Three sweaty faces. This is the opening shot of Challengers, the most inventive pop film since Everything Everywhere All At Once. These people are revealed to be Tashi Donaldson, Patrick Zweig, and Art Donaldson, all prestigious tennis players past their primes who have been in a complicated love triangle and/or throuple for the past 13 years. The film starts with a tennis match between Patrick and Art in a 2019 Challenger event, and quite honestly, I did not care one bit at this point. Then, after a few points scored later, the film rolls back to 2006 and this is where the greatness reveals itself.
Back in this time, then teenagers Patrick and Art won the boys’ junior doubles title in the U.S. Open, where they then see Tashi dominating the women’s tournament and both fall deeply in love with her at first sight.

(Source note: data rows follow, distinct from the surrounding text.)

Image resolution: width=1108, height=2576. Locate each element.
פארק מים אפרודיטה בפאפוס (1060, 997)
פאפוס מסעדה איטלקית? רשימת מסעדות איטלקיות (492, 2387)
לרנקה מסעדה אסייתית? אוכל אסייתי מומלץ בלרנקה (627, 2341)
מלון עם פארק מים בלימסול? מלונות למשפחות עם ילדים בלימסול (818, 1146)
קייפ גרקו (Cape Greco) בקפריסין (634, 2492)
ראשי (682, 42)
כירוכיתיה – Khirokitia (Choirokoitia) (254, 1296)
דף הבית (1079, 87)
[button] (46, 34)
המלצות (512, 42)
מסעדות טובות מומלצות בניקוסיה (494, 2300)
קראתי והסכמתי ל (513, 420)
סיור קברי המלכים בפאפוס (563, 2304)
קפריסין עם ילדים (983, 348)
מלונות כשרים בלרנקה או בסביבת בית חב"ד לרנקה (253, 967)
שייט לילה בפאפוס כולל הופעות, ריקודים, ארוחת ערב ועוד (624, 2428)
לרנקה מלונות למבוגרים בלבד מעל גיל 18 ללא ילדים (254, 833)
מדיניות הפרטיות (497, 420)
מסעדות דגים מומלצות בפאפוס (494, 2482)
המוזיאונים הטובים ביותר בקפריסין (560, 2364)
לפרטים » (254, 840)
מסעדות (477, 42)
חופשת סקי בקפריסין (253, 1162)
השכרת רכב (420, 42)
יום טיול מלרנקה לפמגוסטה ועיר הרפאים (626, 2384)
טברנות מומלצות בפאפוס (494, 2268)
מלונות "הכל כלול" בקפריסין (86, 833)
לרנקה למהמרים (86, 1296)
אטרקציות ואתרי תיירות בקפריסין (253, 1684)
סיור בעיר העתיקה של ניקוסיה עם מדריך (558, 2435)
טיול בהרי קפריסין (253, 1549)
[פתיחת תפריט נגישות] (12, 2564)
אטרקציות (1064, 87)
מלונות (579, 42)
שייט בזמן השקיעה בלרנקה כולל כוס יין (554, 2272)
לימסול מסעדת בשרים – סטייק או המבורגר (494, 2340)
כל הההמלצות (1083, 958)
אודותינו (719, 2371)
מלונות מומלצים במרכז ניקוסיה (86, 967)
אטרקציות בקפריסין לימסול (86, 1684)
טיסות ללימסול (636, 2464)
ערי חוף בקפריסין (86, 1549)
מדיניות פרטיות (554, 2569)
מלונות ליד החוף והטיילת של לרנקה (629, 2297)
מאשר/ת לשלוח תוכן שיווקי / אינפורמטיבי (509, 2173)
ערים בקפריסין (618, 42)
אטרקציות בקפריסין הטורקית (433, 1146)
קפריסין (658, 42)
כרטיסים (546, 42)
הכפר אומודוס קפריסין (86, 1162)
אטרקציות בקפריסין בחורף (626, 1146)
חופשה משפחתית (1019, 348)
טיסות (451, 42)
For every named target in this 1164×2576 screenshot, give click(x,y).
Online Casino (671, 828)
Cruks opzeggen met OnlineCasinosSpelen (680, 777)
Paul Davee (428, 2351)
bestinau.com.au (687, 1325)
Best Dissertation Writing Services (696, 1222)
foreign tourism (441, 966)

They invite her to their hotel room, where she then offers her phone number to the person that wins the match, citing her motivation as wanting to see “some good fucking tennis”. After an intense match, Patrick wins and he and Tashi soon go off to Stanford to play college tennis. From this starting section, the brilliance of this film is palpable. The thematic threads of desire and jealousy are formed and the camerawork starts showing its enigmatic nature, every scene from conversations on the beach to intense tennis matches tries something unique with the form of cinema and even more shockingly, it works every single time in elevating the scenes.
Right away, this short segment also establishes the relationship dynamics that the rest of the film follows. Patrick is more dominant, Art is more passive, Tashi only really cares about tennis, Tashi guides the two boys into making out and they maybe enjoy it a little more than they want to admit. Most so called “love triangles” only form two line segments with two men both desiring a girl or two girls both desiring a boy (I love the cishet dominated movie industry), but Challengers truly does make a love triangle, though it’s awfully difficult to figure out where the lines go. The three don’t know how to communicate their desires to each other, their respective wants slowly kill them inside, and the only way they know how to talk is through their secret language of hitting a ball with a racket.
And this is what makes the film work as a sports narrative. Director Luca Guadagnino knows that normal tennis is pretty boring, in an interview he revealed that he doesn’t even like watching tennis. But by turning each game into a conversation, a tense battle to see whose desires are stronger, every single play is exhilarating, every set becomes a conclusion to a story, the emotional distance between the characters close for a brief few moments where they begin to understand each other.
The age of mindless superhero movies dominating theaters is over – the biggest films of the year include Dune Part Two, a brilliant adaptation of the most influential science fiction novel ever; Civil War, a film that explores the ethics and importance of war journalism; and Monkey Man, a thrilling action debut from Dev Patel. Audiences are sick of stale, boring, toothless visual noise and have been turning to exciting cinematic works and a potential new golden age of cinema has begun. Go watch Challengers to show your support of these new developments, or if you just want to see some good fucking tennis.